* PROBLEM TO WORK ON
In the records below, pick out all lines containing the word "agent".

* INFORMATION GIVEN
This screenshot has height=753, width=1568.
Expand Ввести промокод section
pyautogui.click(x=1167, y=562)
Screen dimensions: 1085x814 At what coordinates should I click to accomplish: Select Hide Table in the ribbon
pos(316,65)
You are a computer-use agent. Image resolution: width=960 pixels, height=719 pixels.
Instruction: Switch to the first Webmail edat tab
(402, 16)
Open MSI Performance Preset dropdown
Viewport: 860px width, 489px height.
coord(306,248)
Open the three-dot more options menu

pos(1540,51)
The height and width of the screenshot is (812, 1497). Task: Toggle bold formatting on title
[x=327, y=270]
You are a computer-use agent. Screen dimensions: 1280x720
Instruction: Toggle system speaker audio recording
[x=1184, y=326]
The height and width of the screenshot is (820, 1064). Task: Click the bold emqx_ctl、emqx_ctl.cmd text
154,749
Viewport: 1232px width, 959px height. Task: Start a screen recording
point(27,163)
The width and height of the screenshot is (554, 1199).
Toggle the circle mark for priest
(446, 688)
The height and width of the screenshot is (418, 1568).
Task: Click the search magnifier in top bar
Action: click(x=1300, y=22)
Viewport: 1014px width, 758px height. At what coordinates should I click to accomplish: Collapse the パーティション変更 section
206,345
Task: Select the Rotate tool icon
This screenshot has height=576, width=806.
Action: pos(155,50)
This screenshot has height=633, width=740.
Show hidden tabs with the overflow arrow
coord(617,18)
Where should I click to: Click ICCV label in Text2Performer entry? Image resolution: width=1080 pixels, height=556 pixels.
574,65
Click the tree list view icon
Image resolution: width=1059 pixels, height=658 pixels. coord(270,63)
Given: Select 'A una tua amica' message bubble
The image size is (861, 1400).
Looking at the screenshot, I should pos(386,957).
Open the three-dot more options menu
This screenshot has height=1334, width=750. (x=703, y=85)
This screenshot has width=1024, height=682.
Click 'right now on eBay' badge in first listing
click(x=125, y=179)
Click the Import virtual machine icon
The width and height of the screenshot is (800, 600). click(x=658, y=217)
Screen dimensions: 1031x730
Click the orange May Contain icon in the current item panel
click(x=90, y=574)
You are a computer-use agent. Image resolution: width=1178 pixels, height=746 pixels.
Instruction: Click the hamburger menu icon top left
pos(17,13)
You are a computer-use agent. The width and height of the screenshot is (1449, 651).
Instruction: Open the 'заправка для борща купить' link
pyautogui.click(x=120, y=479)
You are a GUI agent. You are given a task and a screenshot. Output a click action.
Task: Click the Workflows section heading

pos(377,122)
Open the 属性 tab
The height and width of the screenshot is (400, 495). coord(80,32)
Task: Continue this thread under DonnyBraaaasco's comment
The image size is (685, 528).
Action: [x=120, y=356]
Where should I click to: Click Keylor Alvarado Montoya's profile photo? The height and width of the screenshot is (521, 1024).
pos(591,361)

* FINISHED TASK
You are a computer-use agent. Image resolution: width=960 pixels, height=719 pixels.
You are a computer-use agent. Screen dimensions: 1280x720
You are a computer-use agent. Image resolution: width=1178 pixels, height=746 pixels.
You are a computer-use agent. The width and height of the screenshot is (1449, 651).
You are a GUI agent. You are given a task and a screenshot. Output a click action.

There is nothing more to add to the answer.